(Stored items)
++++++++

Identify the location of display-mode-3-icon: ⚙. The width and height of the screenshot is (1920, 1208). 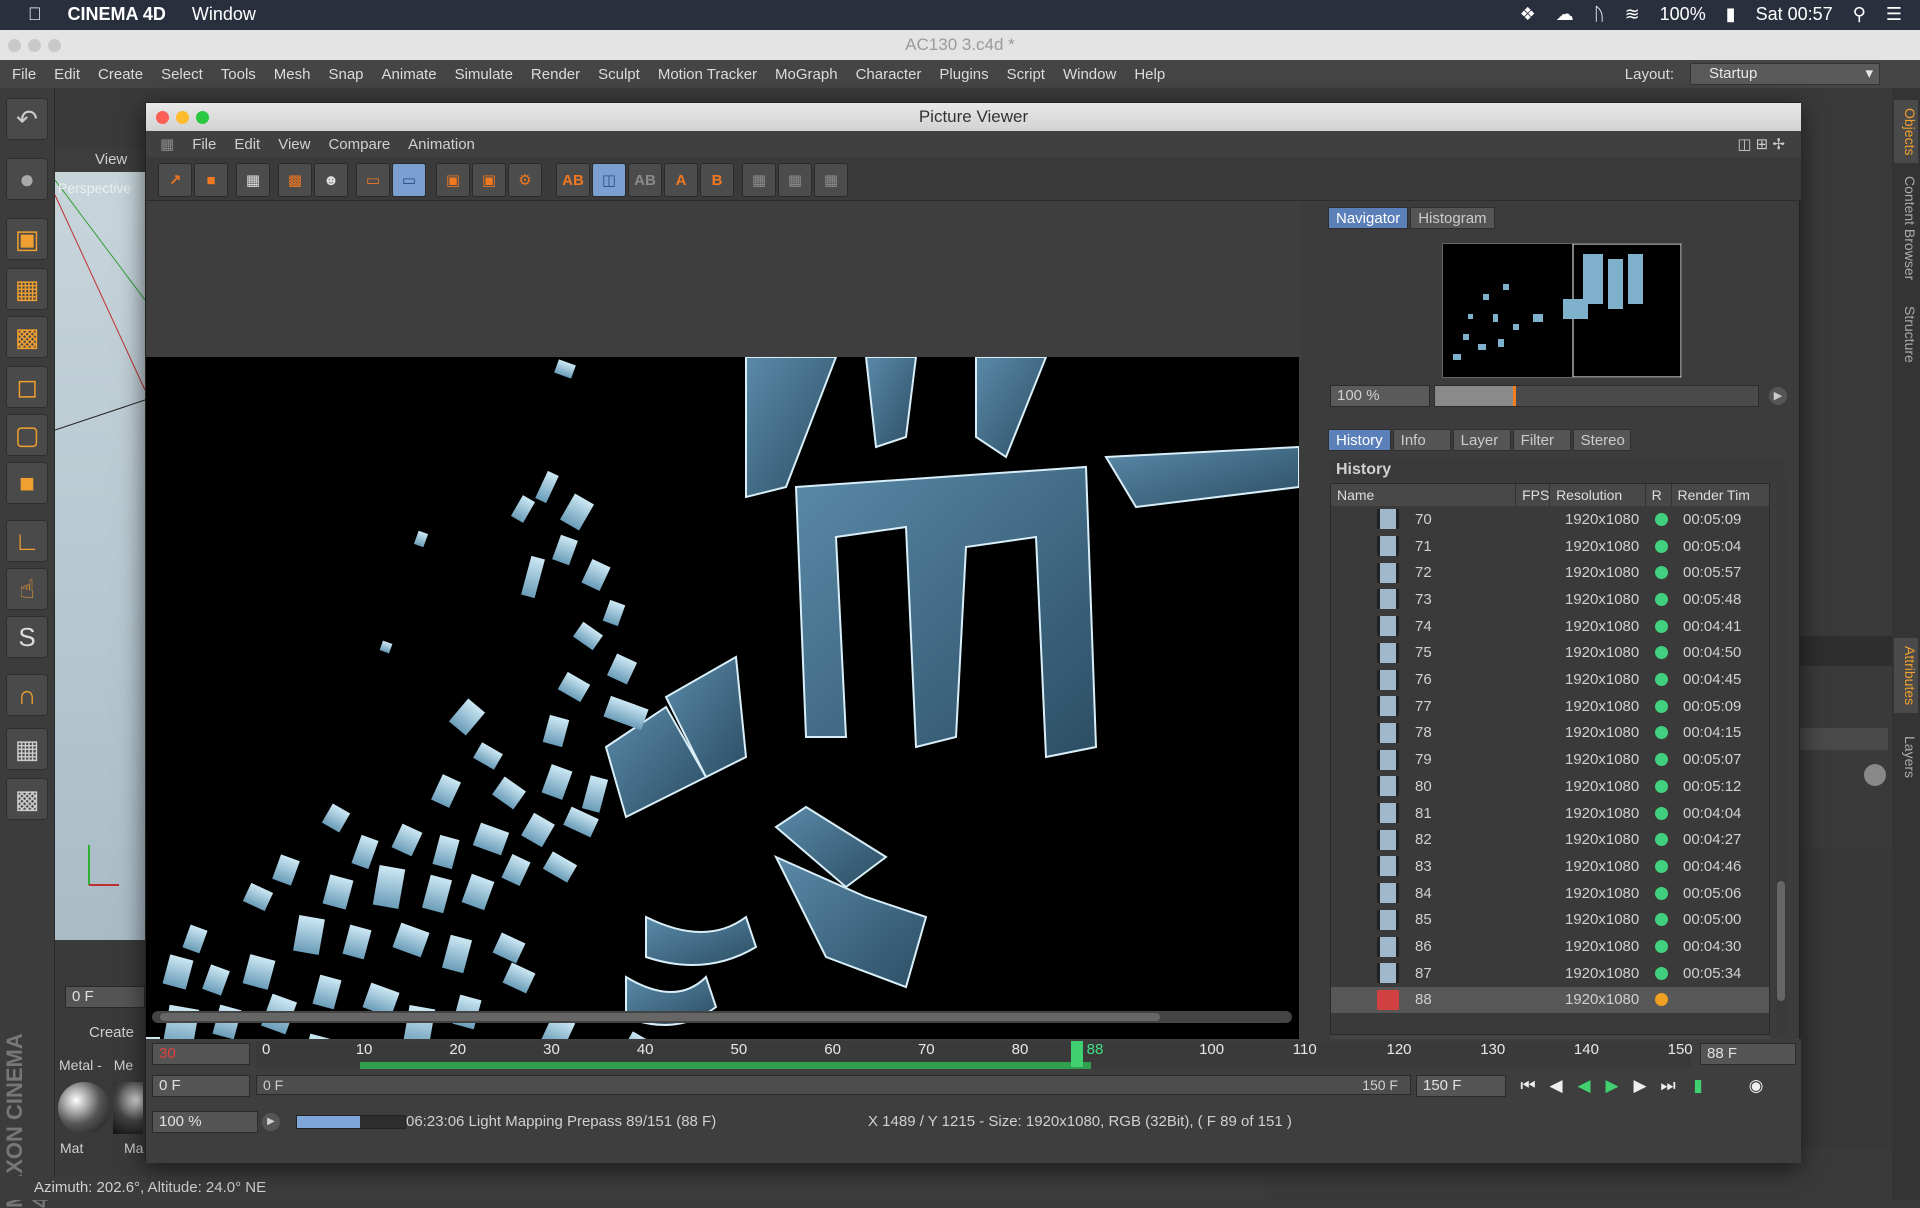
(525, 180).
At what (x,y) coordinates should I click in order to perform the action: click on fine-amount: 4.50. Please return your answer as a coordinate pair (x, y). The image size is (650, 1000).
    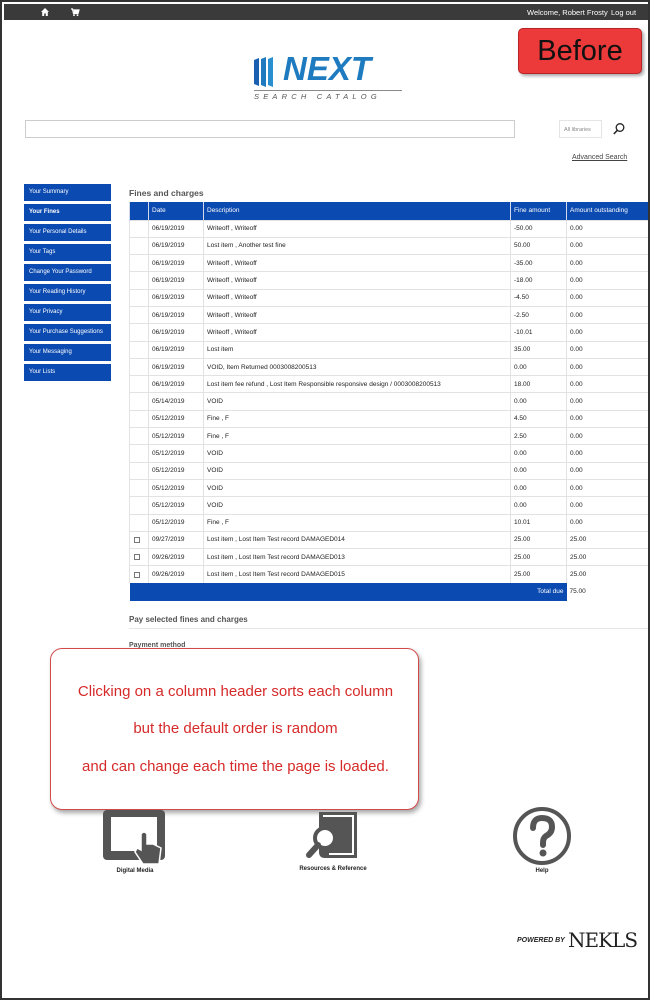
    Looking at the image, I should click on (538, 418).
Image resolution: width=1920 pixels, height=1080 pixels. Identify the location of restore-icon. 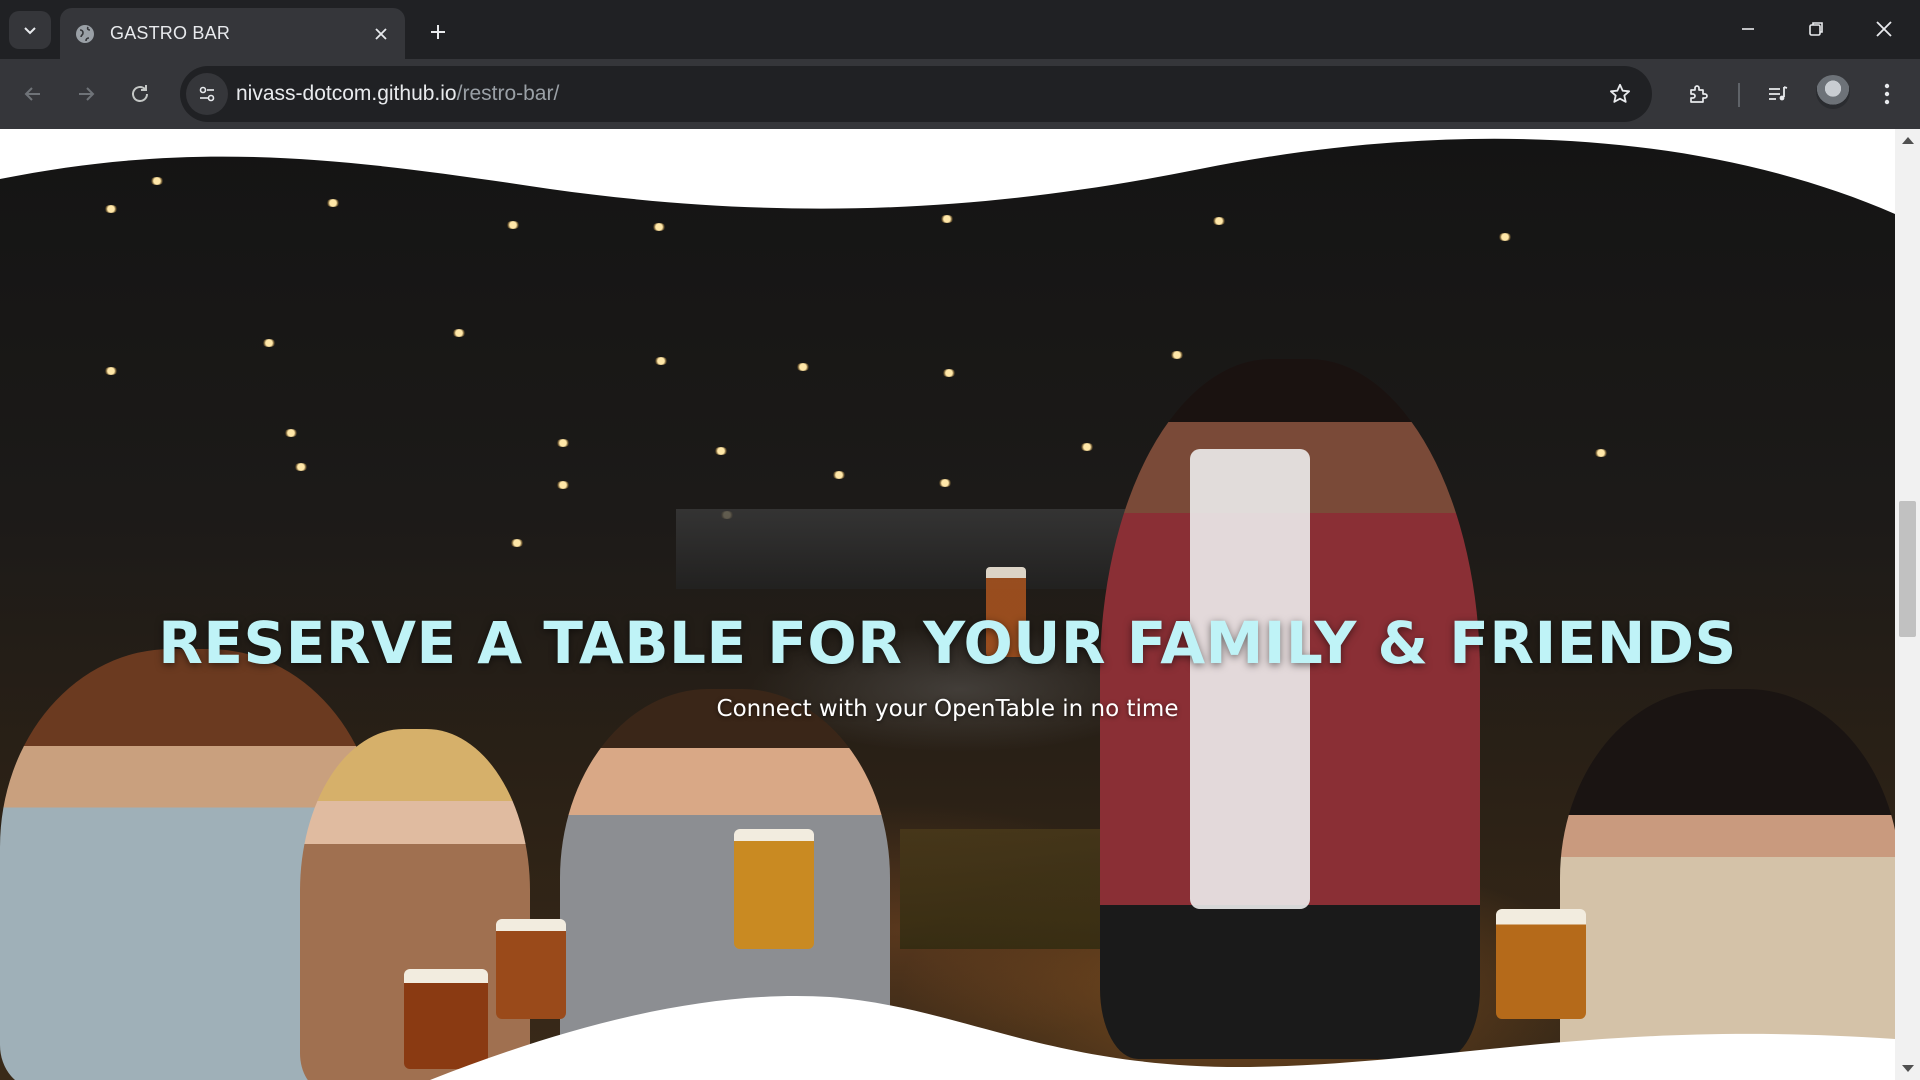
(1816, 29).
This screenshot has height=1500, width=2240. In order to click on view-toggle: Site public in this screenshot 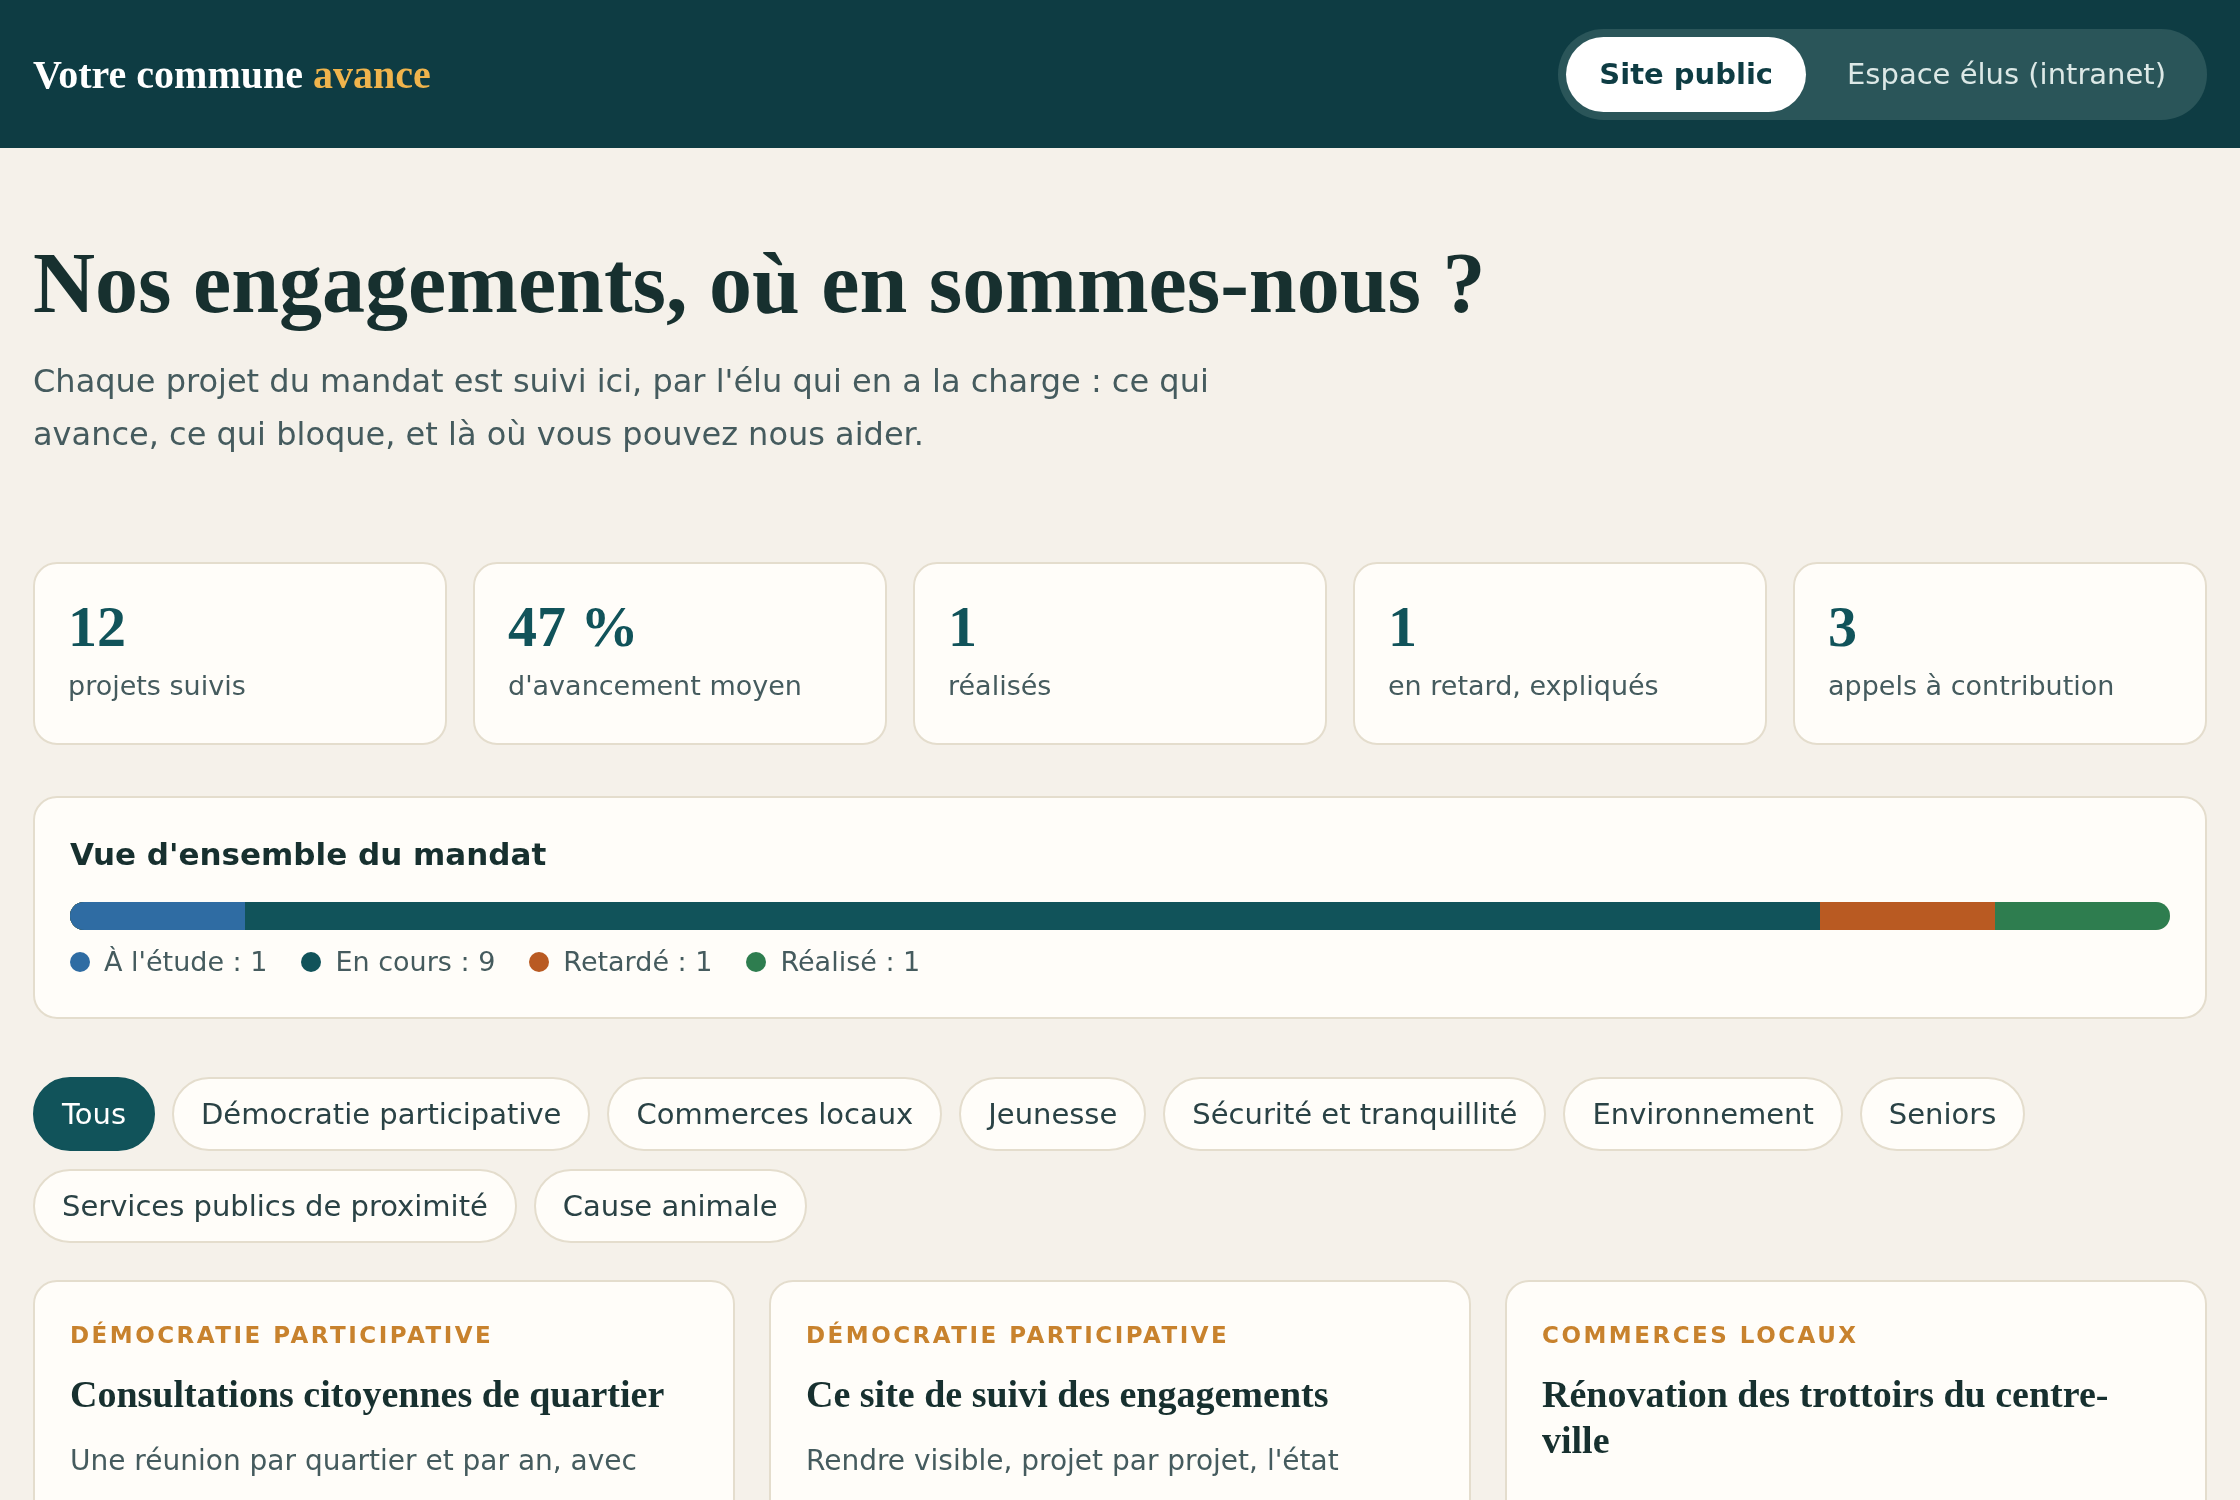, I will do `click(1686, 74)`.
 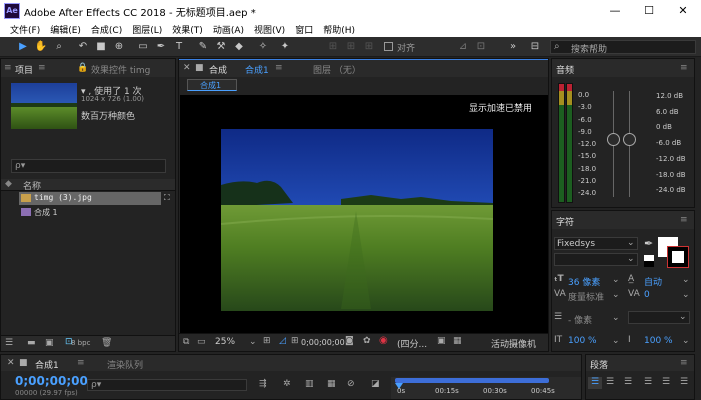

++++++++

#### Task to complete
Extract, without changes, the lines from the beginning of the records through the line containing "(1816, 29).", including both ends, and omit the pictures from your answer.

#### Exercise output
Identify the location of display-mode-3-icon: ⚙. The width and height of the screenshot is (1920, 1208). 
(525, 180).
At what (x,y) coordinates should I click in order to perform the action: click on fine-amount: 4.50. Please return your answer as a coordinate pair (x, y). The image size is (650, 1000).
    Looking at the image, I should click on (538, 418).
Image resolution: width=1920 pixels, height=1080 pixels. Identify the location of restore-icon. 
(1816, 29).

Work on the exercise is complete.